With pictures excluded, retype exactly every line from the one containing "Task: Click the blue Undo arrow" to the end of the records below.

Saved data entries:
********************

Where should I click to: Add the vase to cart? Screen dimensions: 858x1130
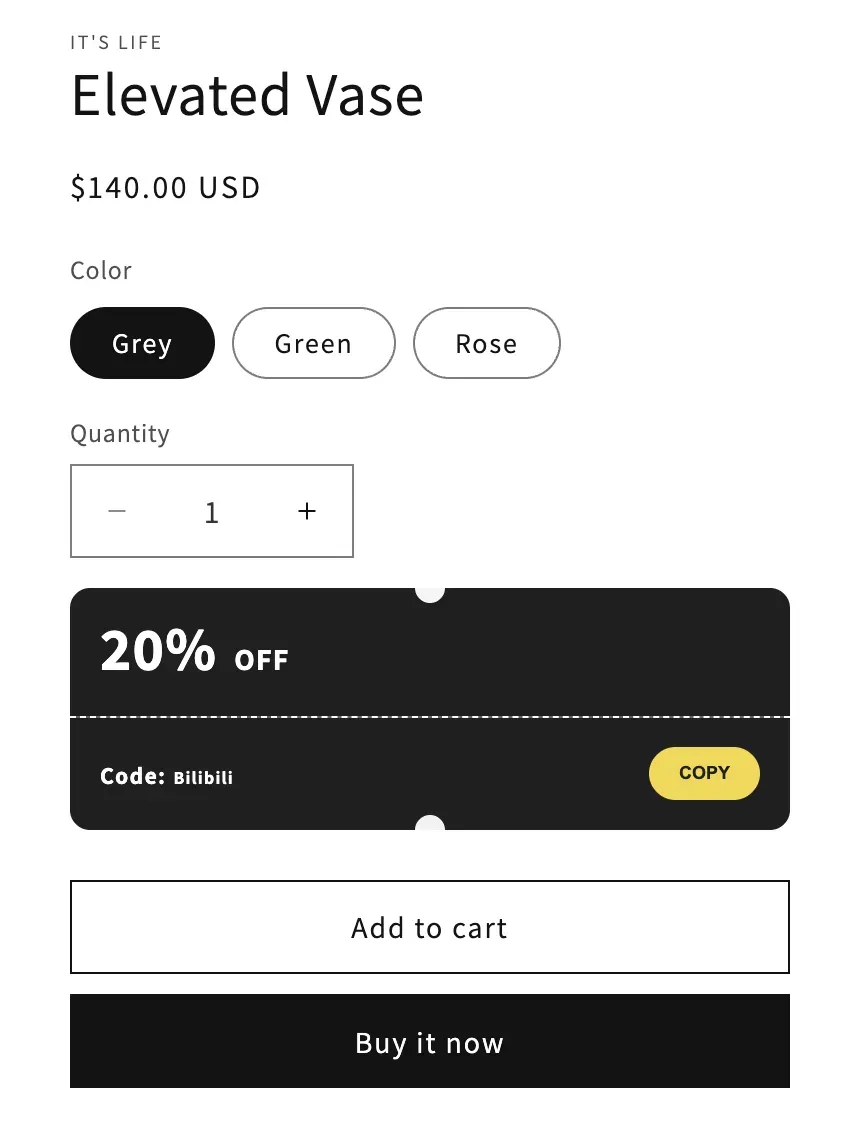(x=429, y=927)
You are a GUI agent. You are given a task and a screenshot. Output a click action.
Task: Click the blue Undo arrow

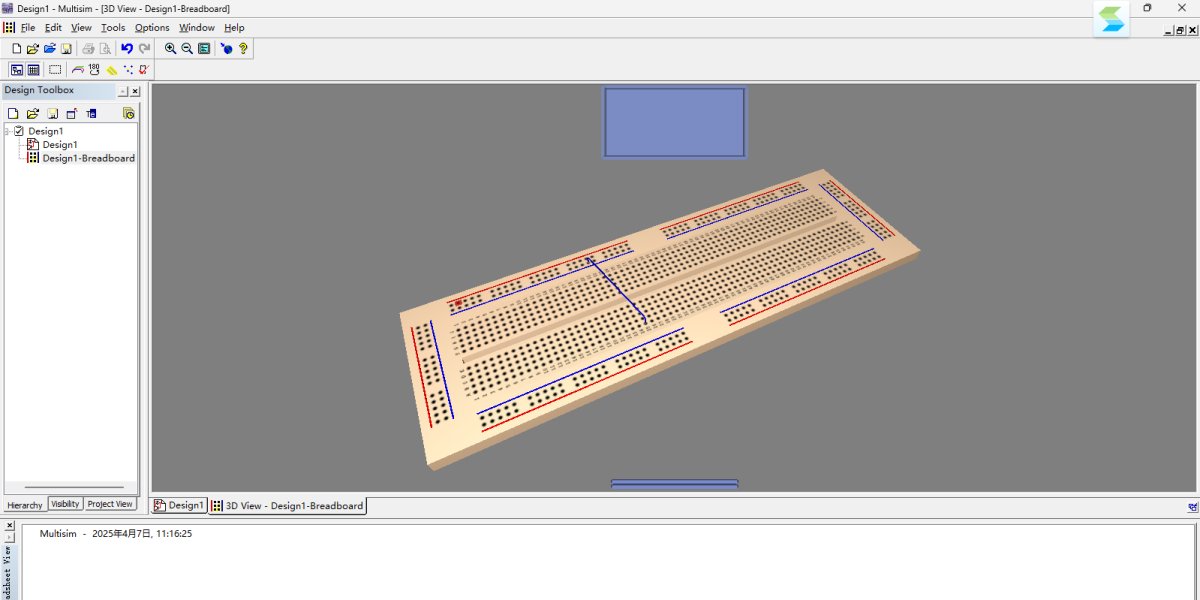(x=127, y=48)
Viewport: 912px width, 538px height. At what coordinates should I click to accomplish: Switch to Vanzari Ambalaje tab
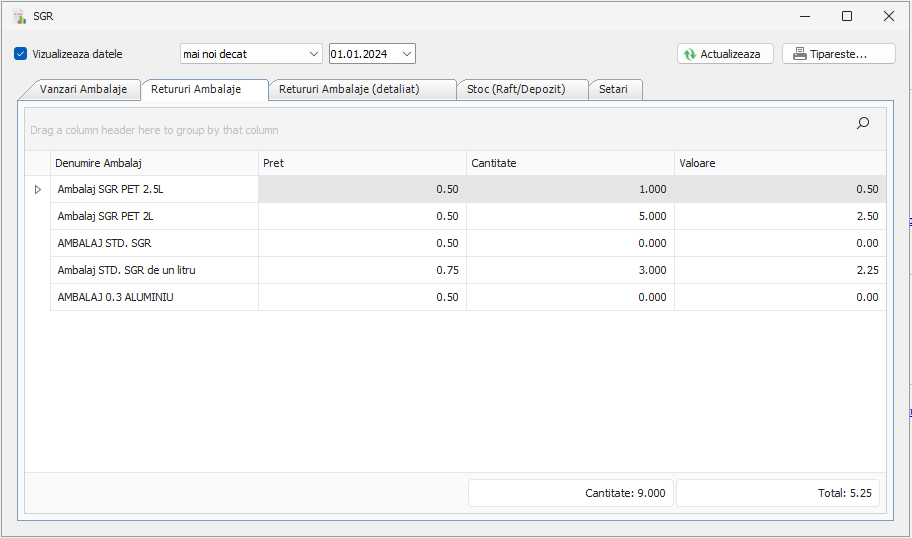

********************

**Worked solution**
Task: Click the blue Undo arrow

(x=127, y=48)
Viewport: 912px width, 538px height. At what coordinates should I click to accomplish: Switch to Vanzari Ambalaje tab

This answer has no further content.